Capability expansion also includes growing aftercare and facilities maintenance. Marix-Evans said SHAPE secured a two-year facilities maintenance contract covering eight buildings in Melbourne’s CBD and plans to selectively expand this higher-margin service line.
Management also discussed the acquisition of Arden Group, completed in December 2025. Marix-Evans said the deal strengthens SHAPE’s facilities maintenance and national multi-site rollout capabilities, particularly in fuel and convenience. Jamieson added that Arden has operated for 23 years, employs 80+ people, generates circa AUD 50 million in revenue, and completes 7,000–9,000 maintenance work orders per year. Arden’s gross margins were described as “double” SHAPE’s business-as-usual margins, and Jamieson said Arden’s contribution in the second half could support margin improvement, though Arden will be consolidated rather than reported separately.

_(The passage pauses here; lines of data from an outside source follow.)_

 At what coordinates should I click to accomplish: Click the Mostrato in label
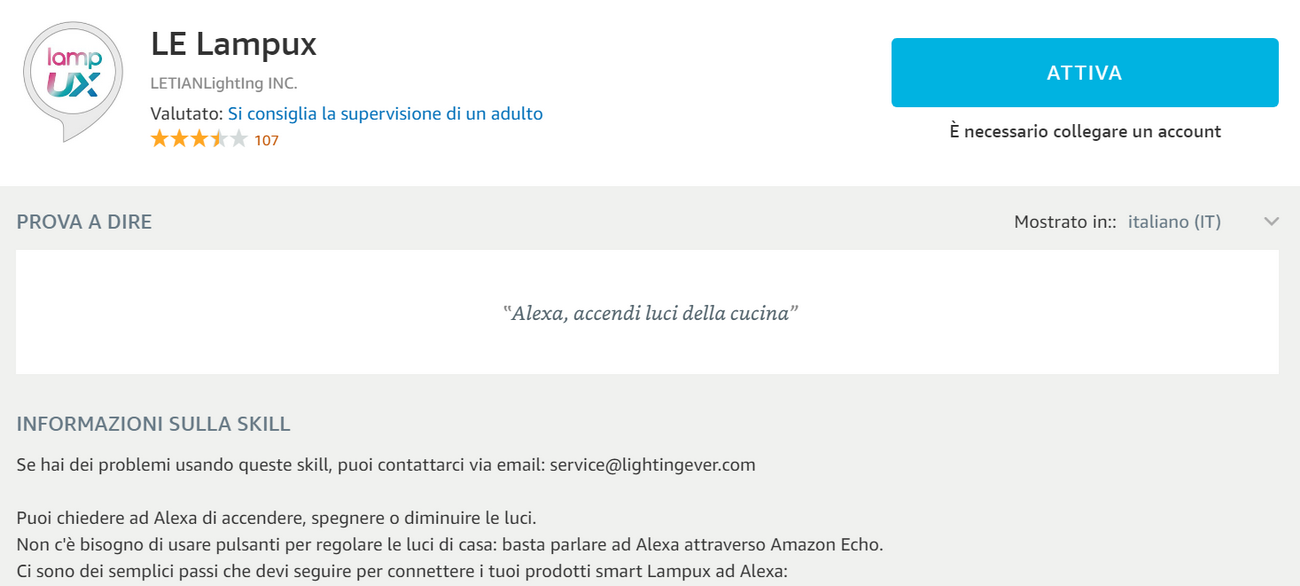pyautogui.click(x=1064, y=222)
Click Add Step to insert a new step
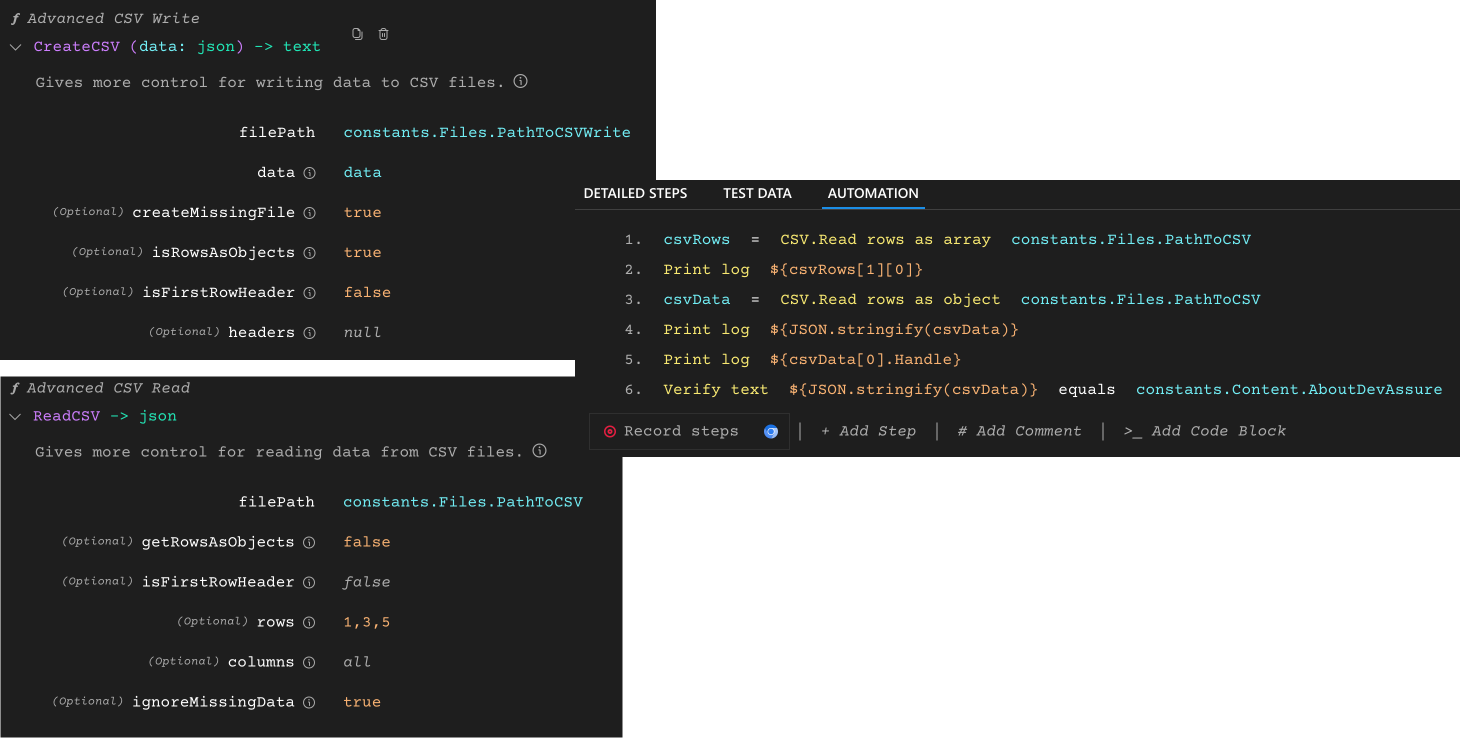This screenshot has height=738, width=1460. pos(868,430)
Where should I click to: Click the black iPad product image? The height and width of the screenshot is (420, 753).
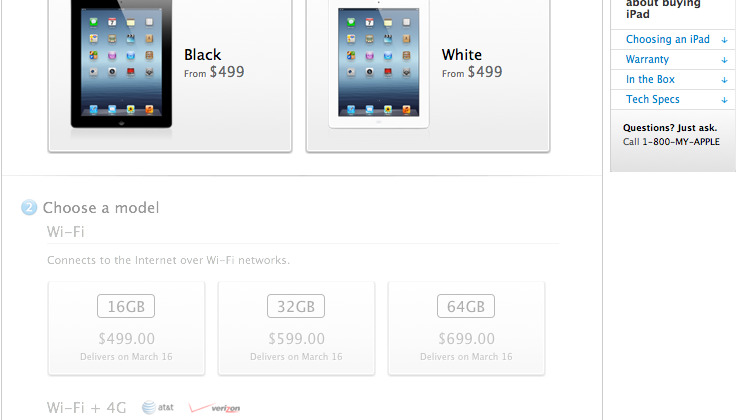coord(121,64)
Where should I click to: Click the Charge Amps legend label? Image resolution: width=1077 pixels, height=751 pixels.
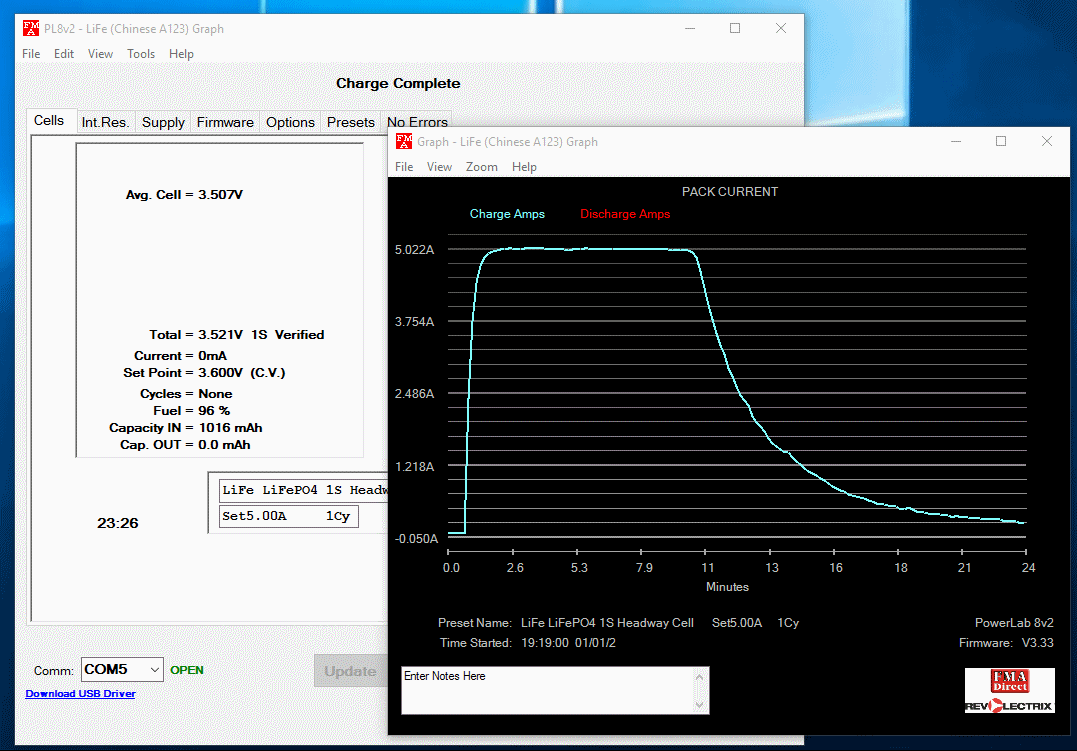coord(507,214)
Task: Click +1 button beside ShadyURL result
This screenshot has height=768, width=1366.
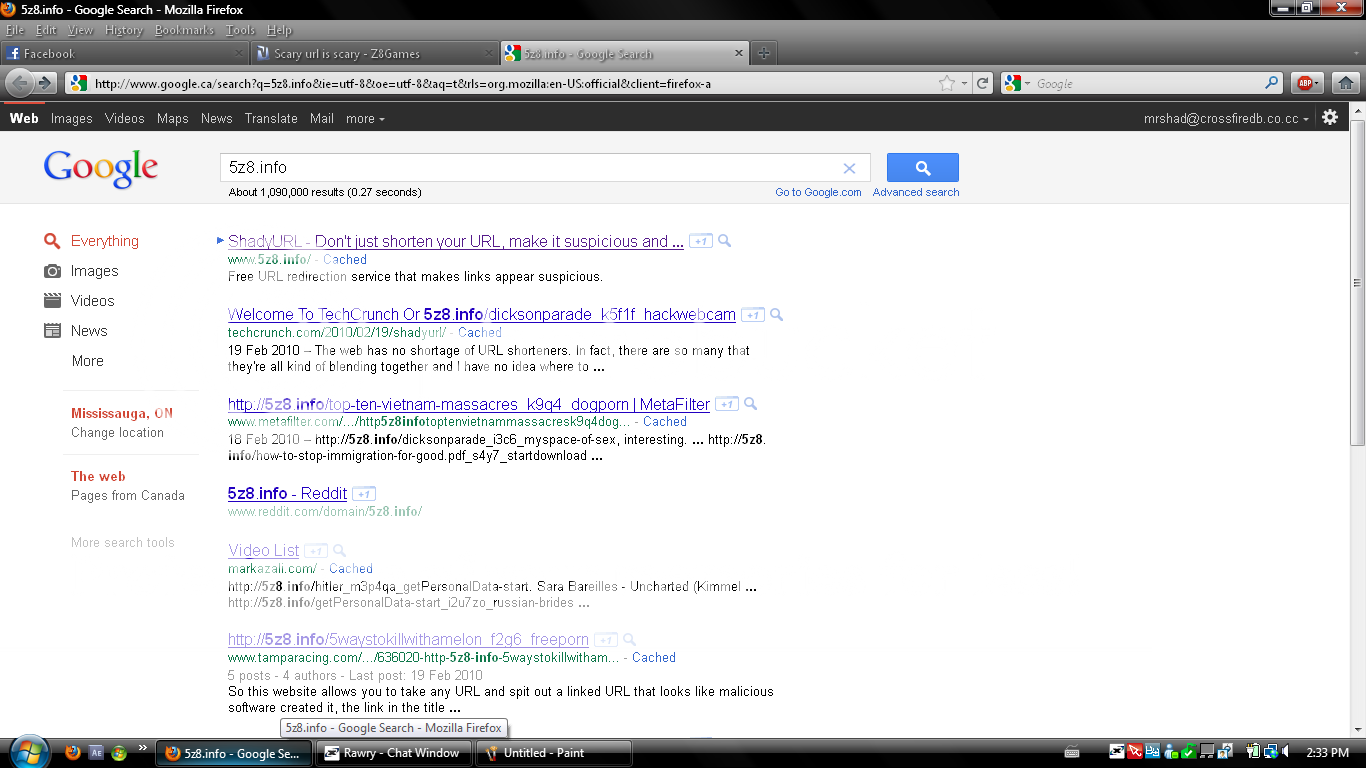Action: tap(700, 241)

Q&A highlights: larger projects, tender conversion, ANZ update, and hiring constraints
During Q&A, management discussed a shift toward larger projects in backlog. Marix-Evans said SHAPE has three projects above AUD 50 million in the order book versus one in the prior period. He said the historical relationship between backlog and next-12-month revenue has typically ranged from about 1.7x to 2.5x (averaging around 2.2x), but the larger-project mix reduces the turnover ratio, potentially bringing it below 2x.
Management also said tender conversion remains strong at just under 50% (as shown in the presentation slide referenced during the call). On the ANZ contract, Marix-Evans said the program has reduced significantly in size and SHAPE was down to the “last three,” expecting clearer direction within about two months. He added that winning would be positive, but losing it would not be expected to materially change the Victorian branch’s performance given the broader pipeline.
On hiring, Marix-Evans said SHAPE’s growth remains constrained by its ability to recruit and retain quality people. The workforce increased 16% to 750, with 29.3% promoted during the period. He said unplanned churn is around 10%, which he described as best-in-class for the construction industry, and noted the company had more than 30 open roles. SHAPE also highlighted 3,000+ hours of training and female participation of 30% (above industry average, according to management).
About SHAPE Australia (ASX:SHA)
SHAPE Australia Corporation Limited, together with its subsidiaries, engages in the construction, fitout, and refurbishment of commercial properties in Australia. It also offers new builds; facade remediation; modular construction; design and build; aftercare and facilities maintenance; and defense projects. The company serves commercial, education, government, retail, hotels and hospitality, defense, and health sectors. SHAPE Australia Corporation Limited was founded in 1989 and is headquartered in Sydney, Australia.